E poi c'è la lite con la moglie, stavolta dovuta a una punta di orgoglio (ma non era per orgoglio anche l'altra?) e ad un'altra punta di gelosia.
E anche qua viene fuori finalmente la verità.
Ed è una verità molto simile a quella venuta fuori nella lite precedente, ossia quella di un uomo al tempo stesso mecenate e castratore, intelligente ma stupidamente attivo, generoso ma sospettoso nell'esserlo. Un uomo probabilmente misantropo che ha trovato nella generosità verso gli altri il modo di esternare la sua misantropia e superiorità .
"Il mio regno è piccolo, ma io sono il re" riassume forse tutto, non solo il sentirsi superiore, ma anche questo suo accontentarsi.
Aydin, poi, è stato grande attore e si sa, gli attori fingono per antonomasia.
Crack, altro rapporto probabilmente rotto per sempre, il secondo su due in poche ore.
Tutto si sta sgretolando, tutti i rapporti che queste tre persone avevano fintamente e faticosamente tenuti incollati tra loro si stanno scollando.
Si sono già scollati.
E ride Aydin durante queste liti, è sempre calmo, tranquillo, educato.
Ma gli occhi stanno cambiando, la corazza ha più di una crepa.
Bisogna andar via dall'albergo, respirare un pò.
E mentre lui prova ad andar via, mentre si riscalda in quella piccola stazione noi ne approfittiamo per parlare di un film coraggiosissimo, una pellicola che ha fondamenta nelle parole, con un cast di paurosa bravura, con delle immagini che si prendono tutto quello che possono dal paesaggio che le circonda e ce lo restituiscono con una bellezza mozzafiato, nel sole e nella neve, nella pioggia e nel gelo. E nel mezzo ci sono quelle due sequenze con i cavalli, secondo me cinematograficamente le più belle. Una è quella del cavallo che non ce la fa ad uscire dal ruscello e l'altra quella in penombra al buio, bellissima, di lui che va a trovare il suo di cavallo, quel cavallo selvatico che alla fine mai uscirà, se non in un finale che diventa metafora.
Aydin non andrà via.
Perchè è vecchio, perchè è stanco, perchè ormai si dimentica sempre le cose, perchè la vita fuori da quell'albergo probabilmente gli fa paura.
E perchè ama lei.
E non importa se lei non lo ama più, lui dipende da lei e non ha la forza di fuggirle per sempre.

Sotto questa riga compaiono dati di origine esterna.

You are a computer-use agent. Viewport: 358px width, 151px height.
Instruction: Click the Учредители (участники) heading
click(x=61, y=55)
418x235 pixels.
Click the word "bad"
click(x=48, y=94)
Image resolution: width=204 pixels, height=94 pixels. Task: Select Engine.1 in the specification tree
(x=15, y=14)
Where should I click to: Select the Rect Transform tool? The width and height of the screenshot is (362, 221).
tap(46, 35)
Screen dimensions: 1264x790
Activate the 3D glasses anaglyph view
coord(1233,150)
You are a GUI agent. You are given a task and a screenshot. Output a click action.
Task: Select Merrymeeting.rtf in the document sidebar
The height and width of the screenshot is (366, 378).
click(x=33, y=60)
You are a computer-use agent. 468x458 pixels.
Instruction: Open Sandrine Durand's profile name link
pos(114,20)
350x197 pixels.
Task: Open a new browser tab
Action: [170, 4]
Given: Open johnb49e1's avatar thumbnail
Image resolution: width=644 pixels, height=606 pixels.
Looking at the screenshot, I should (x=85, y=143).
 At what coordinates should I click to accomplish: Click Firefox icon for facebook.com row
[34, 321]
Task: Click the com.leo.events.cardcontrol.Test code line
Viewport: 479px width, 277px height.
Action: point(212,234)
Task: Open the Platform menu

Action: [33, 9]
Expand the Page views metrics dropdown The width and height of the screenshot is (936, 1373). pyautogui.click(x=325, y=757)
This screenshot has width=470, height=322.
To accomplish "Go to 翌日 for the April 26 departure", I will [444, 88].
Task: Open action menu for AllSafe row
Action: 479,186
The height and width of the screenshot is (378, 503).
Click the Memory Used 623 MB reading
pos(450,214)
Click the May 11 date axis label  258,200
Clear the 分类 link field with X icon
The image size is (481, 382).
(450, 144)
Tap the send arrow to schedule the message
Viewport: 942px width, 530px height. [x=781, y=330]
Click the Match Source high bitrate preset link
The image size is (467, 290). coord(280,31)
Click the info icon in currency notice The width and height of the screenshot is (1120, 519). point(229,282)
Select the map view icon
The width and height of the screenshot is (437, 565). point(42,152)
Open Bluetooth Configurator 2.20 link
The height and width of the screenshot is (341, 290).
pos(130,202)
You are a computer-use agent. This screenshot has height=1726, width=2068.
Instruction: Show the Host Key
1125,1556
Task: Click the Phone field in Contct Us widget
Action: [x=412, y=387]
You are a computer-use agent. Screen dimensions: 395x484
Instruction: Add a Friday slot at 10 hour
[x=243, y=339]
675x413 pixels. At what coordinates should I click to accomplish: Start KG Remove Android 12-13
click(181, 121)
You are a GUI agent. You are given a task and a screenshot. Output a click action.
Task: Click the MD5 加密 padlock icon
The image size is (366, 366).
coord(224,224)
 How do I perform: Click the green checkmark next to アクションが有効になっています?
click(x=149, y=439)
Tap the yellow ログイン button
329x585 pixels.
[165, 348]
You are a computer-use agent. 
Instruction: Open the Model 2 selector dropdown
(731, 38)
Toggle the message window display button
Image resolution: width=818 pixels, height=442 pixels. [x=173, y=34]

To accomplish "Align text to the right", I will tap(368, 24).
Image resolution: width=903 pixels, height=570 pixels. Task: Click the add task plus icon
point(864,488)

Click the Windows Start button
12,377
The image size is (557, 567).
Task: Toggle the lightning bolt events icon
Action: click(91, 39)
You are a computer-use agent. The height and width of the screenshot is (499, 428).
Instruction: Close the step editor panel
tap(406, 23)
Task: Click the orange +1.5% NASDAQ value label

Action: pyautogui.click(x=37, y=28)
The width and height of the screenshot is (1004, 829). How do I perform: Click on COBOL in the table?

Intanto lei in quella che non è solo scena madre del film, in quella che non è solo, dopo 3 ore, dopo il finestrino rotto (alla quale si ricollega magnificamente), l'unica altra sequenza in cui finalmente accade qualcosa ma una delle scene più belle dell'intero anno cinematografico, lei porta i soldi di Aydin alla famiglia del bambino.
I soldi e la dignità.
Poche altre volte si era raccontato meglio questo dualismo.
Sembra di essere in un racconto di Dostoevsky o di Gogol.
C'è una casa fatiscente, due stanze e una stufa accesa.
C'è un uomo che chiamano delinquente che conta quei soldi.
Una parte ripaga la nostra dignità distrutta, una il nostro orgoglio ferito, una il mio ruolo di padre umiliato.
Ecco, torna tutto, siamo pari.
C'è il camino più in là.
E una lacrima che scorre in un viso.